Forum Moderators: open

Message Too Old, No Replies

Banning Microsoft URL Control

Best method?

         

bouncybunny

11:57 am on Apr 12, 2007 (gmt 0)

WebmasterWorld Senior Member 10+ Year Member



Hi

I'm using this method to ban bad bots.

SetEnvIfNoCase User-Agent "^badbot1" bad_bot
SetEnvIfNoCase User-Agent "^badbot2" bad_bot
SetEnvIfNoCase User-Agent "^badbot3" bad_bot
SetEnvIfNoCase User-Agent "^badbot4" bad_bot

<Limit GET POST>
Order Allow,Deny
Allow from all
Deny from env=bad_bot
</Limit>

But I'm a bit confused as to how best to ban a bot who is using Microsoft URL Control to hammer a script on my site. The more I research, the more confused I get.

Can I use;

SetEnvIfNoCase User-Agent "^Microsoft" bad_bot

Will this be enough, or am I likely to ban all things with Microsoft in the name?

Thanks

volatilegx

3:04 pm on Apr 12, 2007 (gmt 0)

WebmasterWorld Senior Member 10+ Year Member



Will this be enough, or am I likely to ban all things with Microsoft in the name?
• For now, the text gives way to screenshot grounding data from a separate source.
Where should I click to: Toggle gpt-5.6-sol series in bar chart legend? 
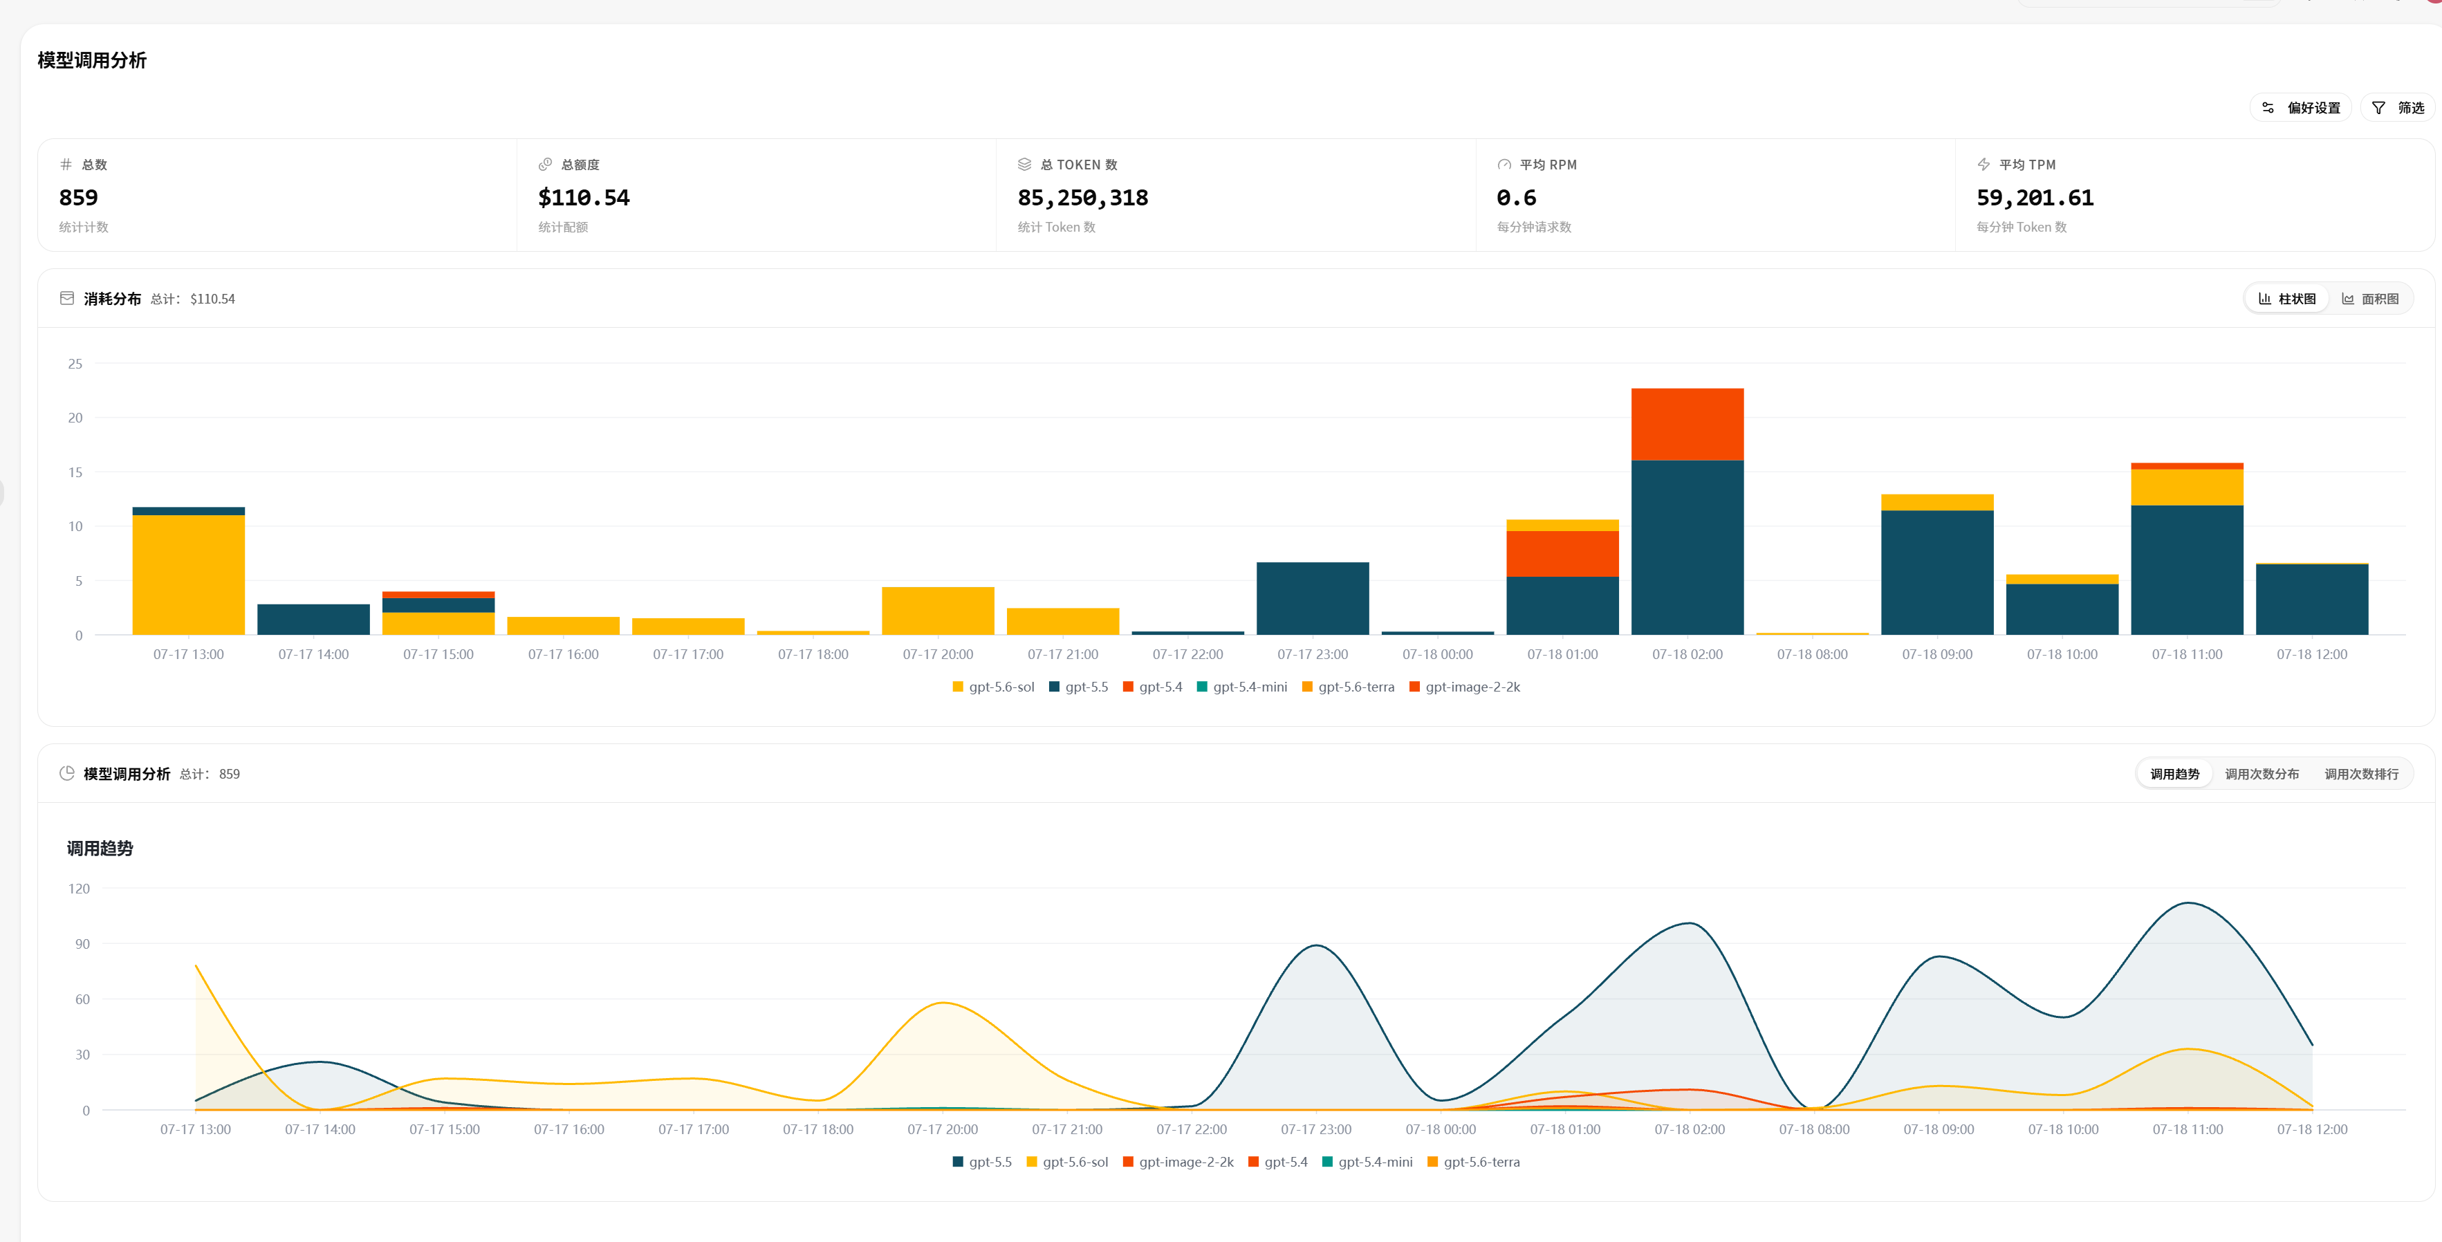click(993, 687)
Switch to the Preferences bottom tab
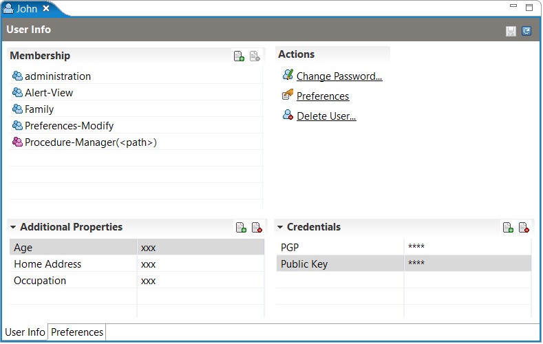The height and width of the screenshot is (344, 543). (77, 332)
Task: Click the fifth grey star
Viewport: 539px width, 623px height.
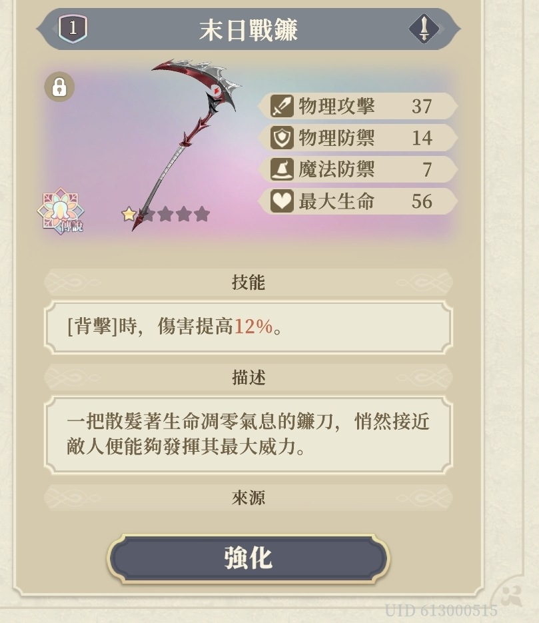Action: pyautogui.click(x=202, y=214)
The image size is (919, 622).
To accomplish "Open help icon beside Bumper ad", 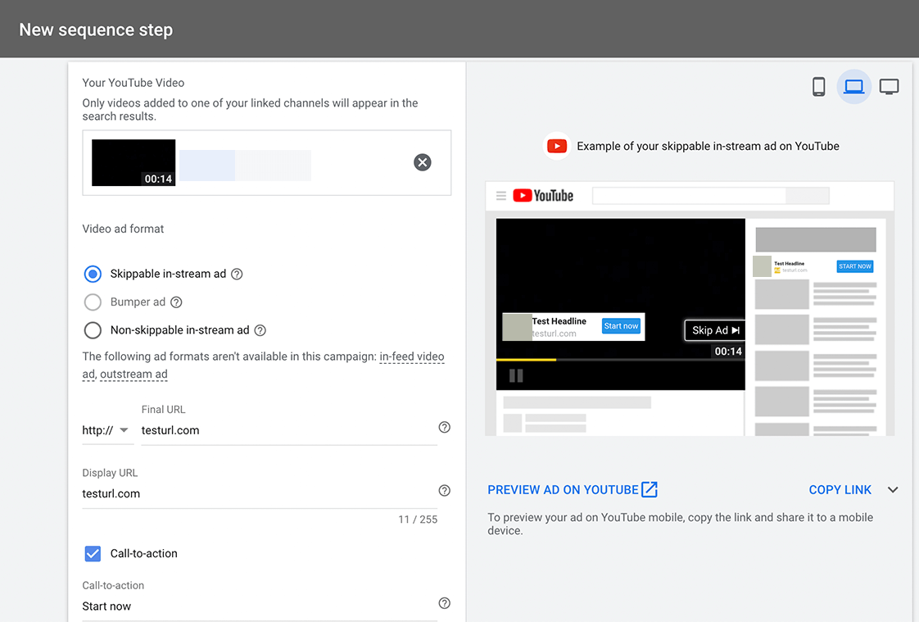I will (x=176, y=302).
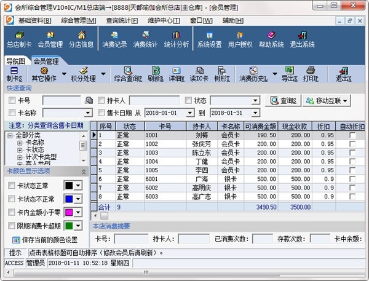Click the 导出 export icon

coord(290,74)
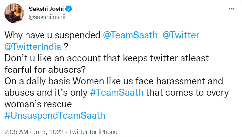Select the #TeamSaath hashtag

tap(116, 92)
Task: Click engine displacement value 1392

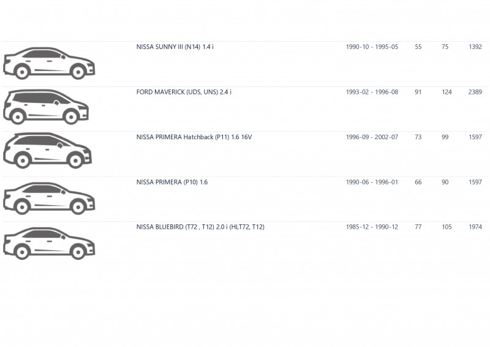Action: click(x=475, y=47)
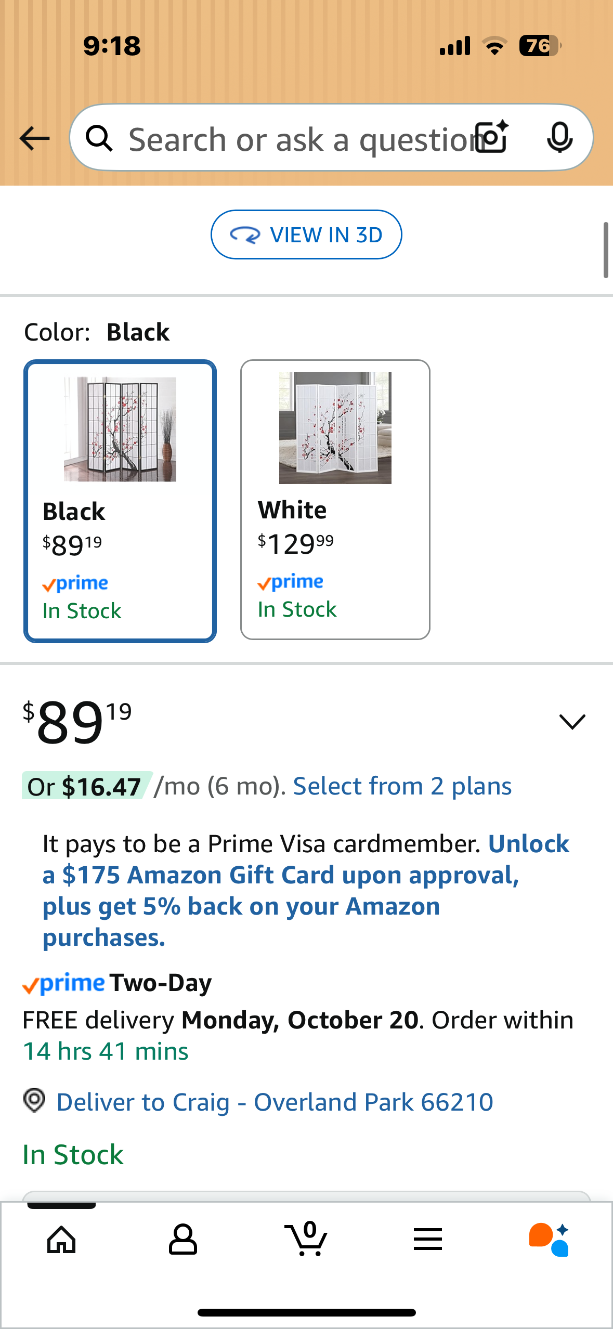Click the page scrollbar handle

(x=606, y=250)
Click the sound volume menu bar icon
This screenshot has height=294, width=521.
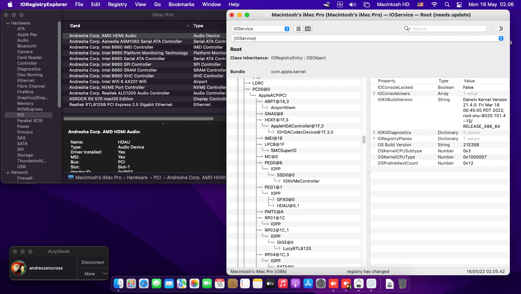coord(353,5)
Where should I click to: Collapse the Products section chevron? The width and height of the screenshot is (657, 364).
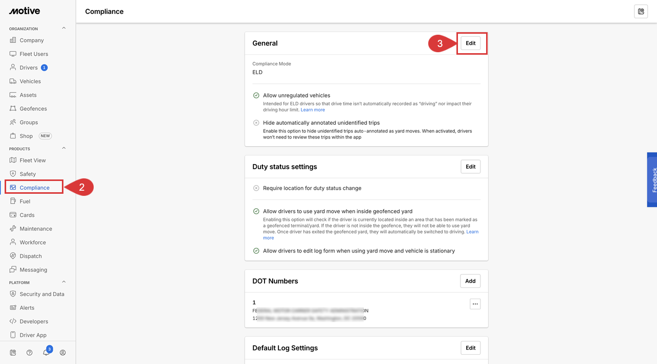pos(64,149)
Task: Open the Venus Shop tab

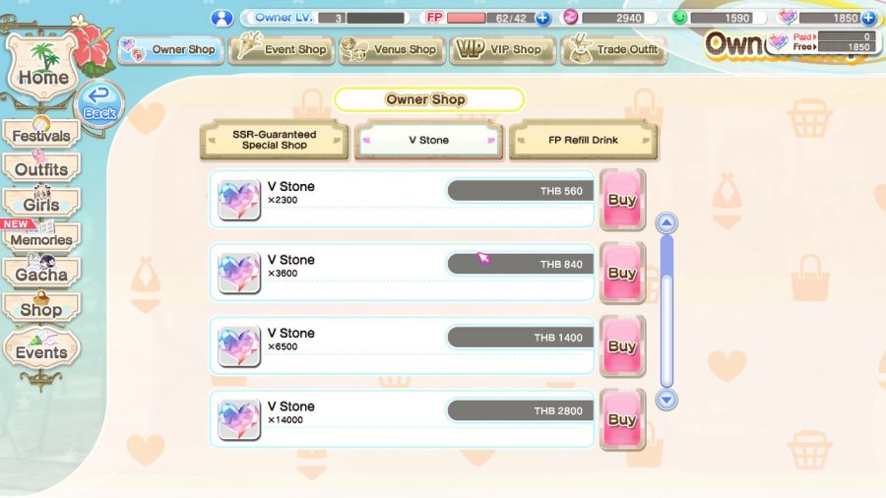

It will only ban bots with "Microsoft" at the beginning of the name. It should work fine for your purpose.

GaryK

6:57 pm on Apr 12, 2007 (gmt 0)

WebmasterWorld Senior Member 10+ Year Member



Yep, Dan is right. That'll work fine for anything that starts with Microsoft. That'll cover most of the nasty stuff from MSFT. There are a few others that I ban as well:

MFC Foundation Class Library*
MFHttpScan
MSN Feed Manager
MSProxy/*

The MSN bots pretty much all start with msnbot. At least all the ones that are confirmed as being from MSN. I have seen the following two bots coming from MSFT IP Addresses however my contact at MSFT tells me they are not official:

lanshanbot/1.0*
Mozilla/4.0 (compatible; MSIE 6.0; Windows NT; MS Search 4.0 Robot, crawler)

bouncybunny

7:47 am on Apr 13, 2007 (gmt 0)

WebmasterWorld Senior Member 10+ Year Member



Thanks guys. So it seems safe to ban all things starting with Microsoft?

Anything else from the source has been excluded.